An aside: doing bagwork while listening to John Puma Mellentaco’s “Hurts So Good” made me feel like I was in a bad movie about a scrappy lady boxer from a small town who will train furiously in between her shifts at the DQ, battling her crappy car that lets her down at plot-devicey moments, and arguing with her baby daddy. Eventually she will rise to the top and will win regionals, which will earn her enough money to [SPOILER ALERT!!!] become separated from her conjoined twin. SURPISE PLOT TWIST! And you wondered why she was never fully on screen, didn’t you???
Supa and I saw him again this morning, and he said “Good morning, Girls. Oops, I mean, Ladies.”
He apologetically said something about it being a bad habit.
“I’ve had two kids, so I think anyone can call me a girl anymore,” I said, in an unhostile way, and laughed. He did a double-take on me after that…maybe it was the pink pigtails today.

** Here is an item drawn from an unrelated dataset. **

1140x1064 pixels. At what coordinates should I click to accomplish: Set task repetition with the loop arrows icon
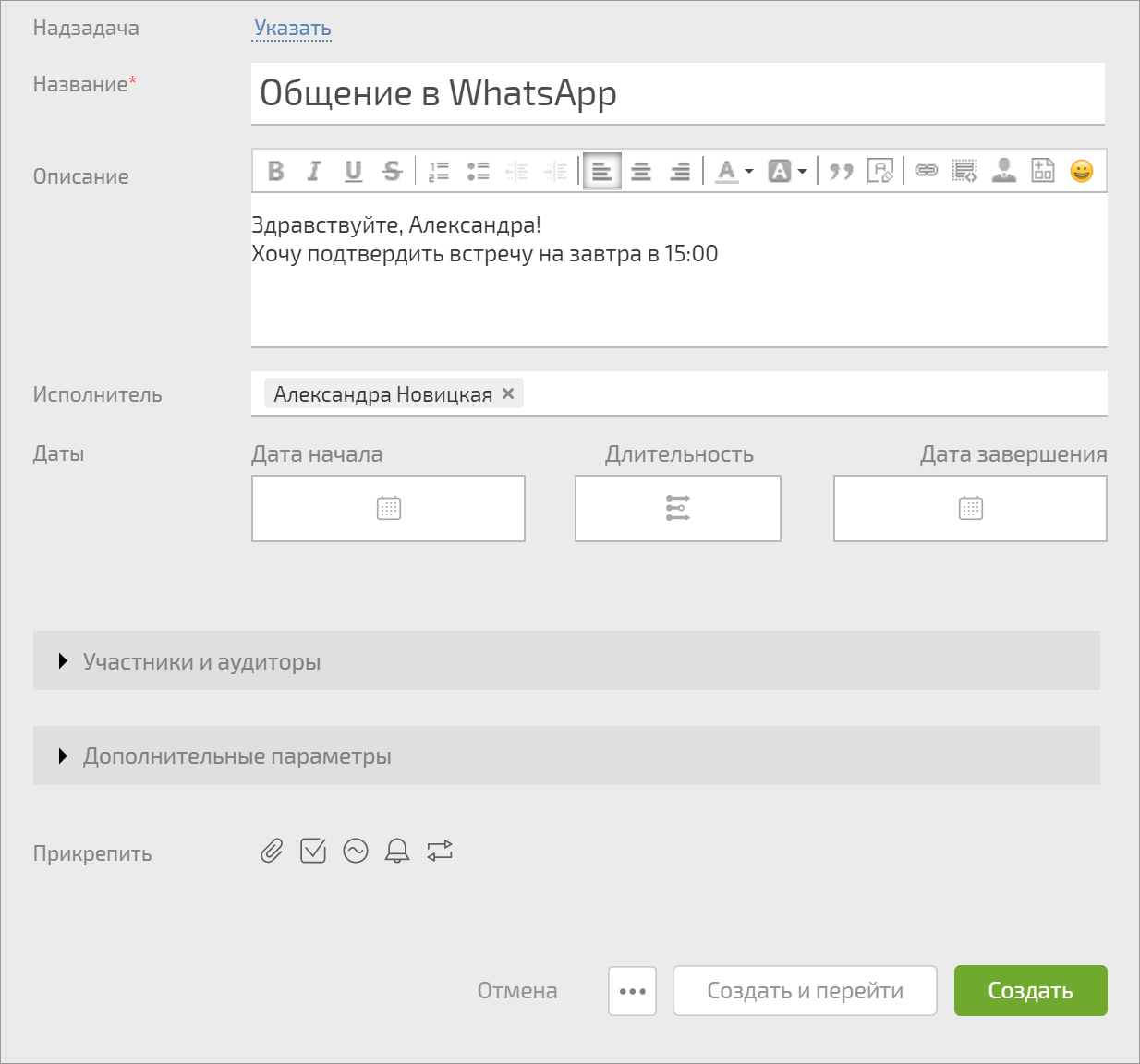click(440, 851)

I did get a little hostile about it at BlogHer this summer. I was walking across a parking lot with Squid when we ran into a family festooned in NASCAR gear who were presumably in San Jose for some racing thing I vaguely heard about while I was there. The father, in front of his son (who looked about ten) began asking us what the conference was for. Squid offered that it was a conference for women who write on the Internet.
“Well,” he said. “I thought there were a lot of girls here.”

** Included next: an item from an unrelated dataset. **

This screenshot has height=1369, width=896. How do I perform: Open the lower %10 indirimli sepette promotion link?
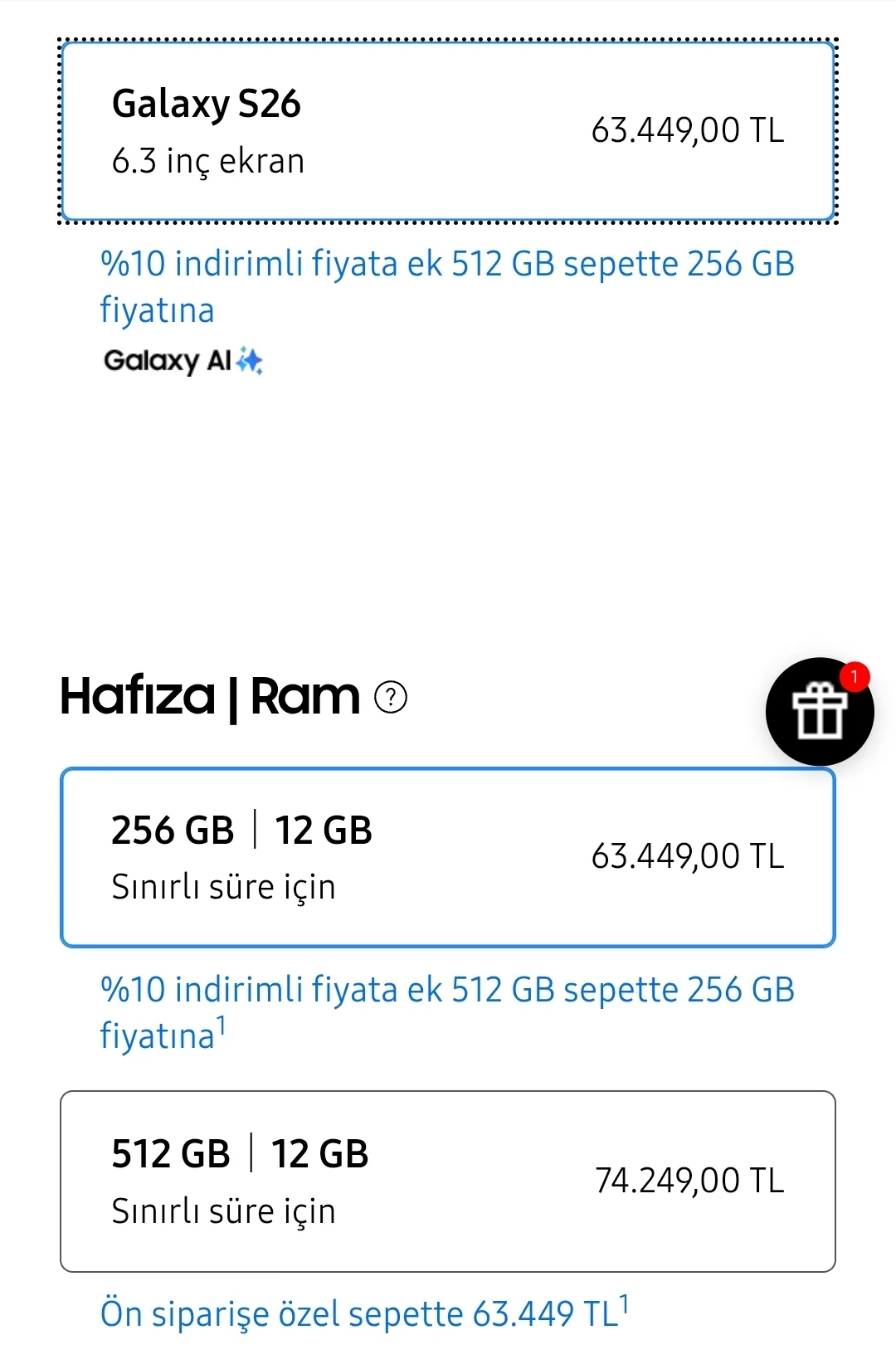[448, 1010]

“There’s a lot of women here, too,” I snapped.
“And men,” Squid added, matter-of-factly.
The man’s wife pulled a slightly pained face. I can’t say exactly what this woman was thinking, but I have seen that face before: it is that apologetic face that I have seen women make before they defend a sexist comment.
Today after class Supa and I popped into the coffee shop across the street and were immediately greeted by a barista who was our age. “Hi, Girls!” she called to us. I had to resist the urge to look behind myself like a smartass.
Semantics are important to me. And I’m not saying you have to spawn to be a woman either. In fact, there are many bespawned girls in this world (looking at you, Britney). Marriage at eighteen certainly did not make me feel like a woman, and motherhood didn’t give me the insta-badge either. For me, I think it was around the time that I was finishing my bachelor’s degree, wrangling a toddler, and not melting down into a puddle every time my extremely-disappointing husband shit the bed on something. Again. Basically it was when my life took on a rhythm of its own and I was really discovering that I had strong opinions of my own and a certain degree of capability.
And what’s funny is that I’ve had a couple of friends in my life who have used “girl” with me familiarly and endearingly, and it doesn’t bother me (“How you doin’, girl?”). It’s all context.
It reminded me of this article by Sarah Bunting: Yes, You Are. I went back and reread it today, because sometimes I get in knots about the semantics thing. I say, “Oh, they don’t really mean it like that,” or, “What’s the big deal, anyway?”
It is a deal, though. I am not a girl. I am not cute, little, innocent, or pre-pubescent. Call me what I really am. I’ve earned it.